## 待解问题
把下面这些行一字不差地重新输入一遍，答案里不要放图片。

文字与元素定位条目:
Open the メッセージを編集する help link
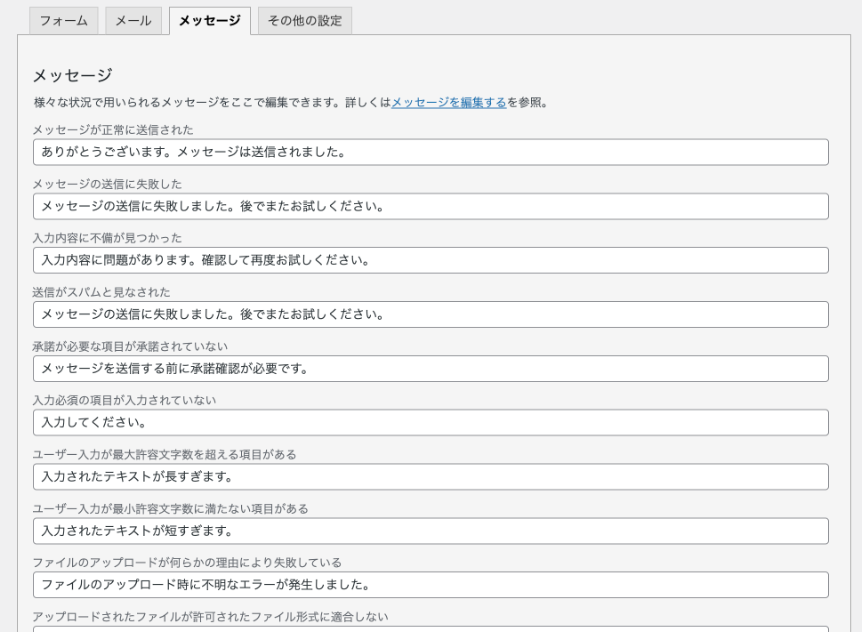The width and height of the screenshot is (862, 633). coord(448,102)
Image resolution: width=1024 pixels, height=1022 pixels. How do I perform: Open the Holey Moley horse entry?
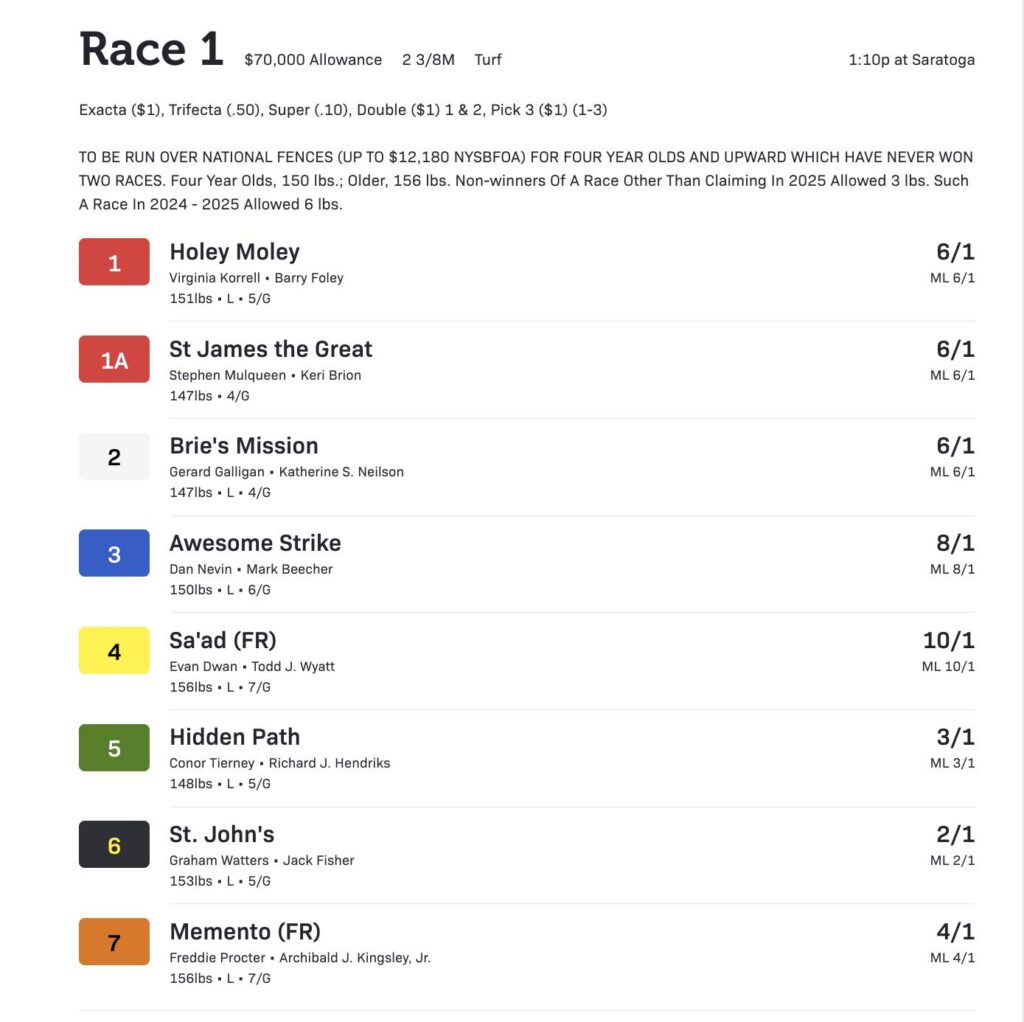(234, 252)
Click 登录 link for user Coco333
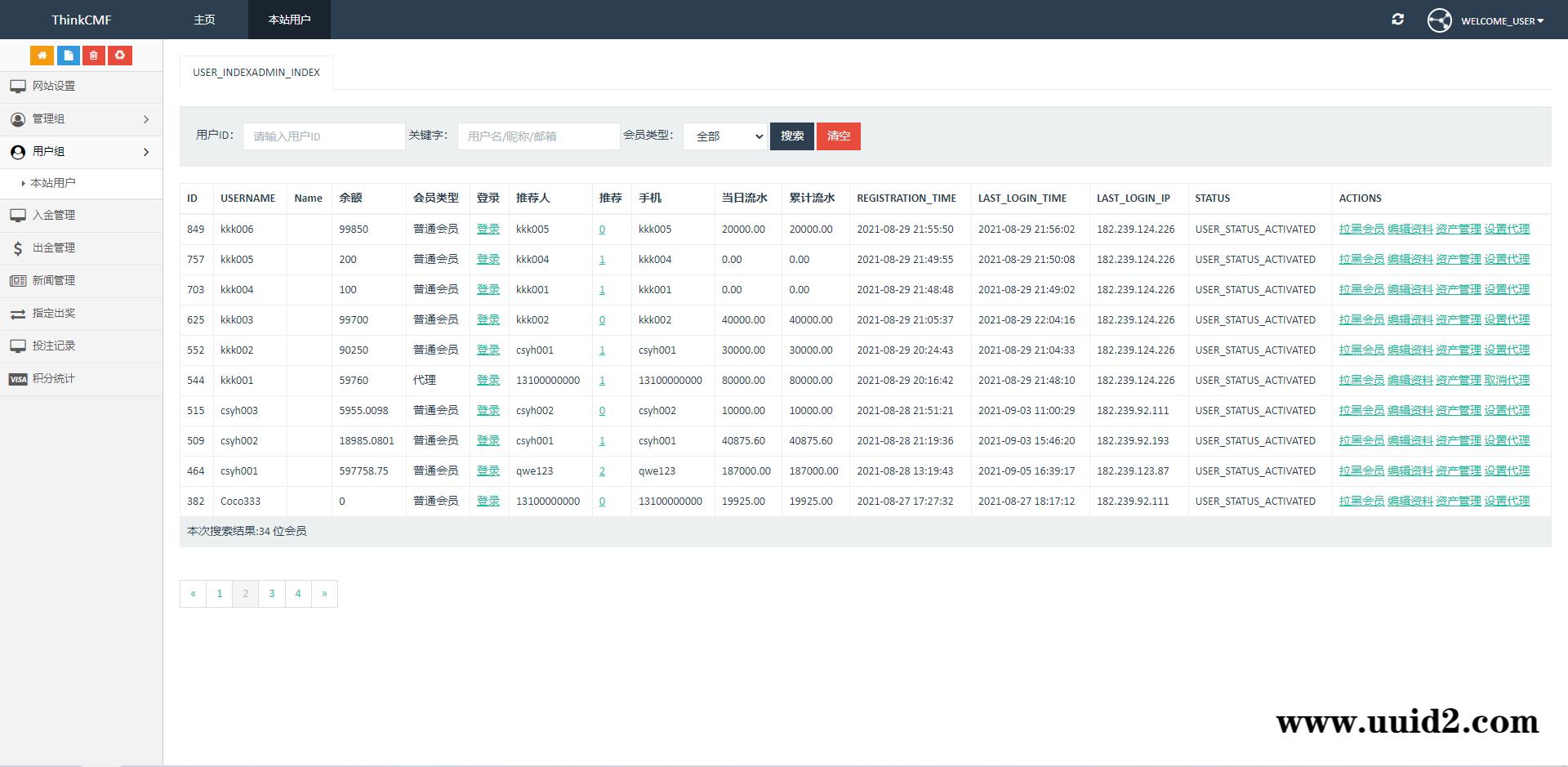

## 本题解答
Open the メッセージを編集する help link
The width and height of the screenshot is (862, 633). coord(448,102)
Image resolution: width=1024 pixels, height=1022 pixels. How do I perform: Open the Holey Moley horse entry?
(234, 252)
Click 登录 link for user Coco333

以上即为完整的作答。